Saved data entries
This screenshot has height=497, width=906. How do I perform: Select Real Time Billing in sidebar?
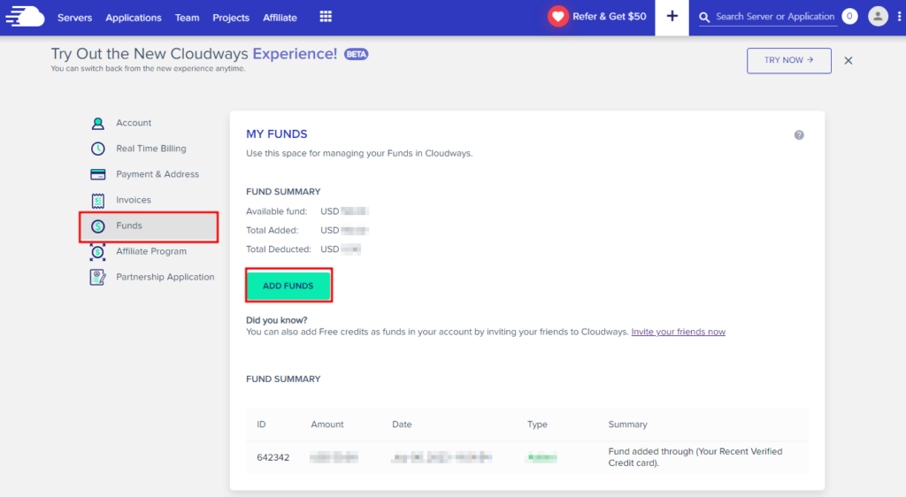(150, 149)
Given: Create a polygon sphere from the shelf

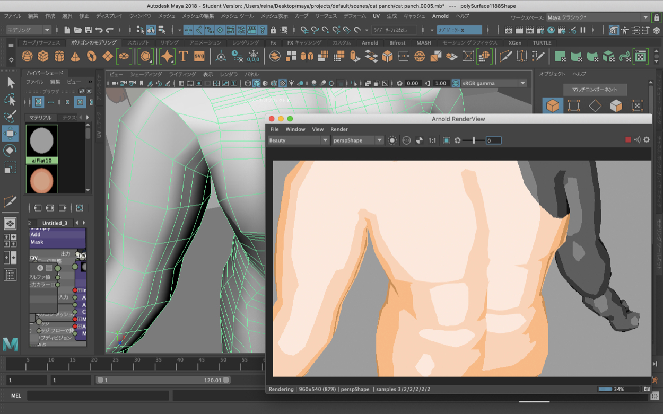Looking at the screenshot, I should (x=27, y=56).
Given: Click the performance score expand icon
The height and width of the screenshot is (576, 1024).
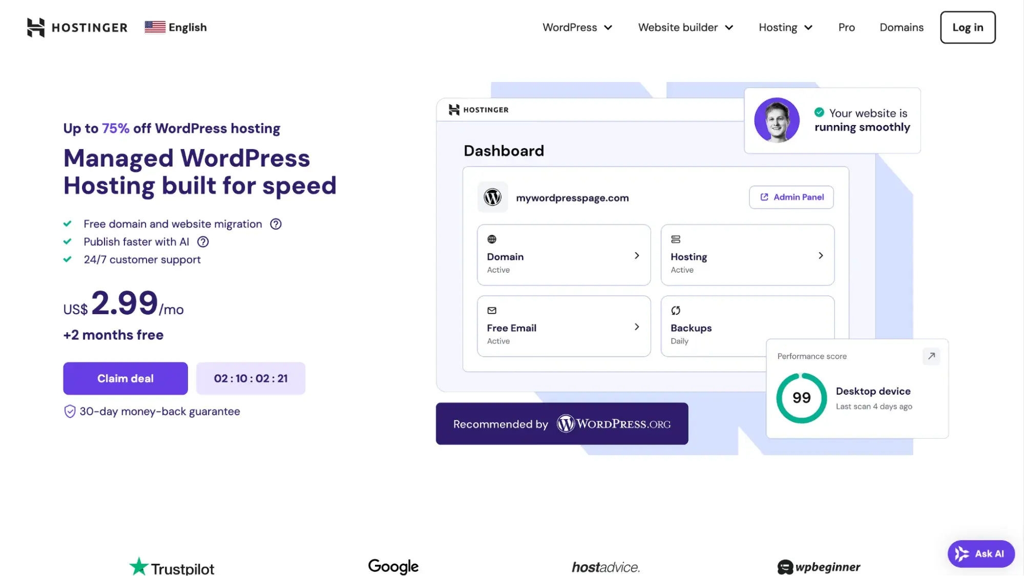Looking at the screenshot, I should click(932, 356).
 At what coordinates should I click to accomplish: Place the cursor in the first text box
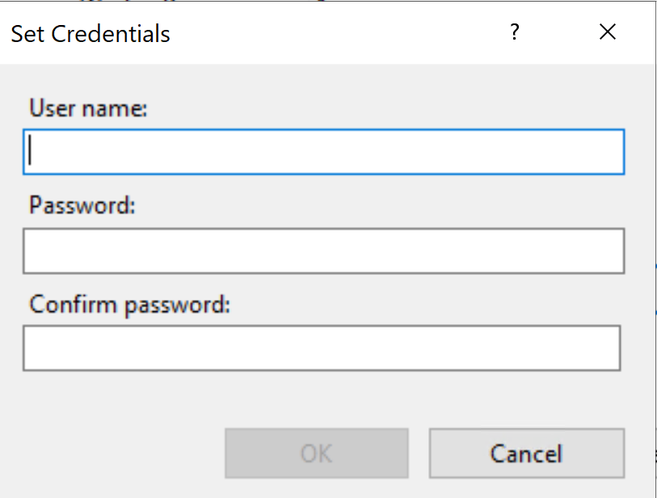tap(323, 152)
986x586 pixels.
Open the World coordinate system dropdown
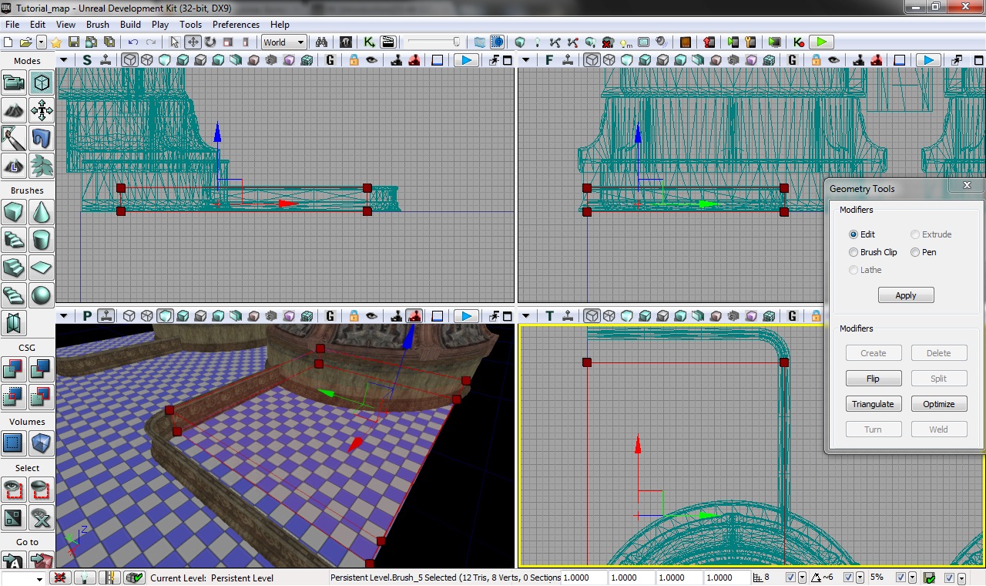[283, 42]
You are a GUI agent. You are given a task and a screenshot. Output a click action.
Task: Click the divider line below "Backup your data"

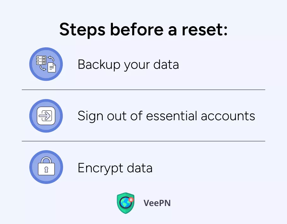tap(143, 90)
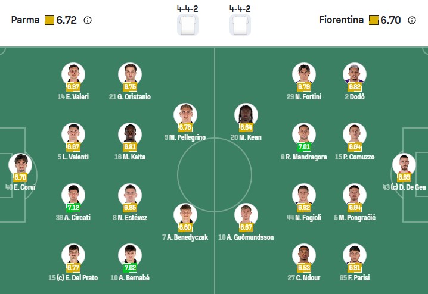Image resolution: width=428 pixels, height=294 pixels.
Task: Click the yellow rating square beside Parma 6.72
Action: pyautogui.click(x=49, y=20)
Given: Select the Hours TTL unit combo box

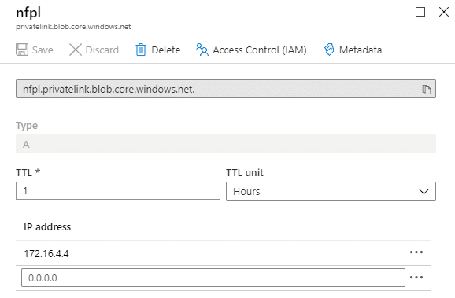Looking at the screenshot, I should (x=331, y=191).
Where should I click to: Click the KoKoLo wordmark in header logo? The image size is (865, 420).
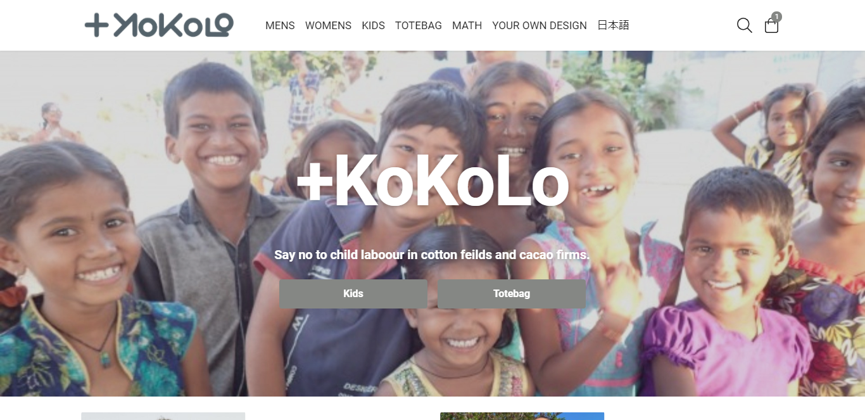[x=174, y=25]
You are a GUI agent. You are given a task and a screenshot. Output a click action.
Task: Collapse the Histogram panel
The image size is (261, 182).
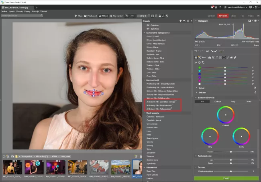[196, 20]
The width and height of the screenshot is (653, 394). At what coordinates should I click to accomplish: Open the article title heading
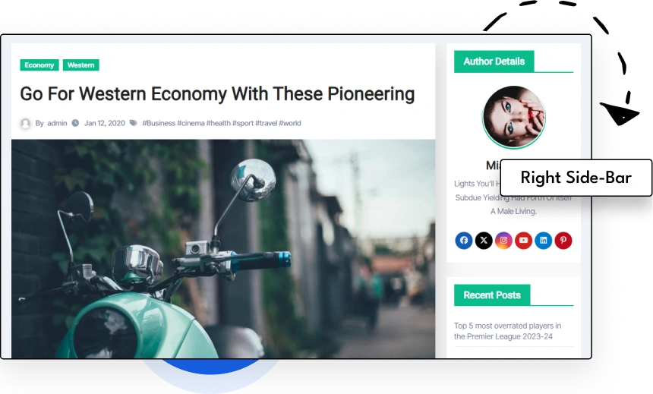[x=217, y=94]
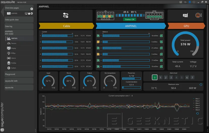Image resolution: width=209 pixels, height=133 pixels.
Task: Click the wire 2 current bar
Action: 57,42
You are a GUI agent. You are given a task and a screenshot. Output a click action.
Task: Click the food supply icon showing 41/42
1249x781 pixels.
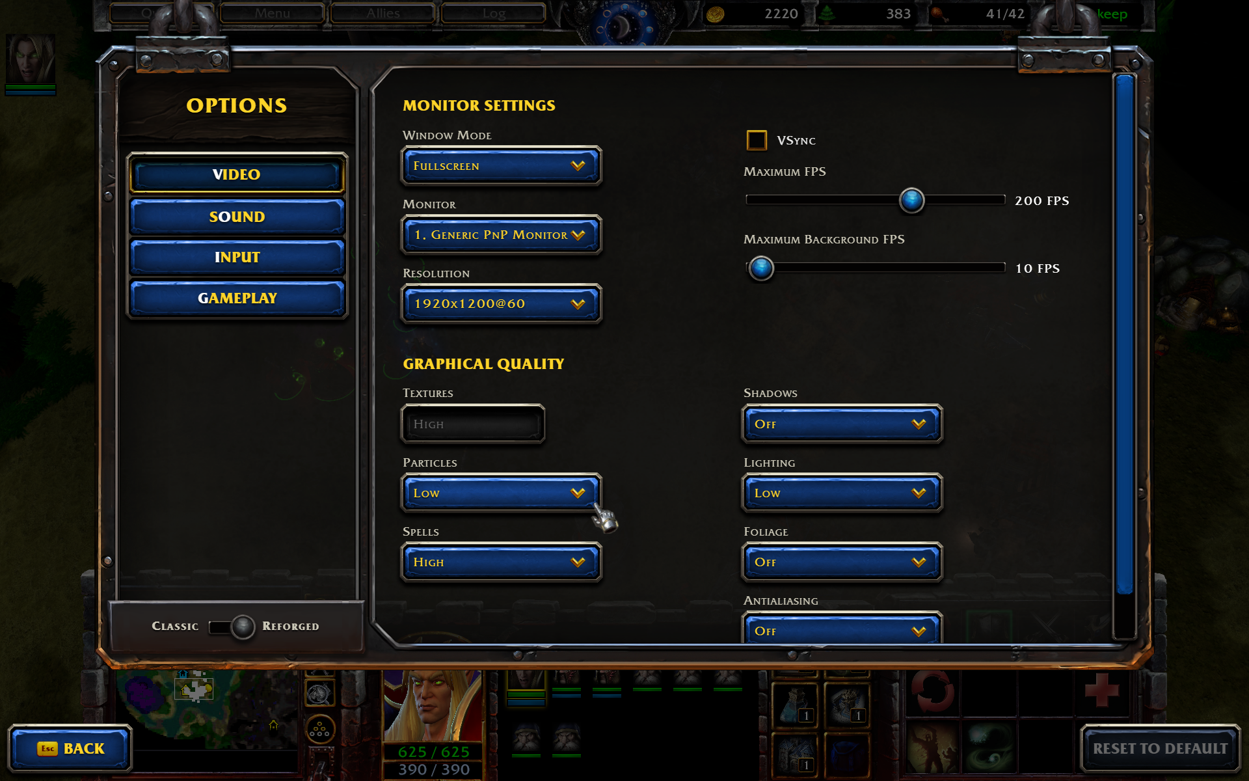point(938,14)
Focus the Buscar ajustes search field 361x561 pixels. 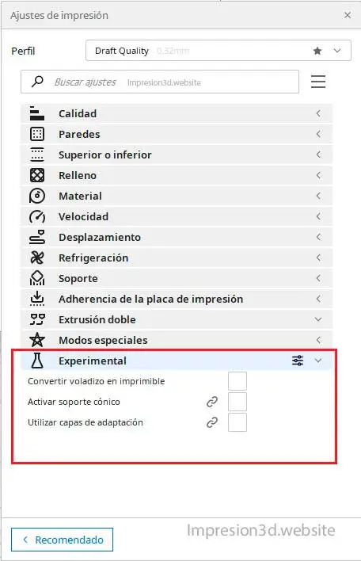click(160, 82)
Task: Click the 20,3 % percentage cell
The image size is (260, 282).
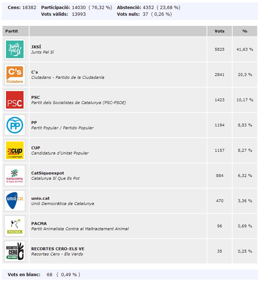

▶ _The task_:
Pictures are not part of the copy. Output only the lines from the one with "Task: Click the 20,3 % percentage cell" through the final line of the records, exactly as given.

▶ _Response box_:
Task: Click the 20,3 % percentage cell
The image size is (260, 282).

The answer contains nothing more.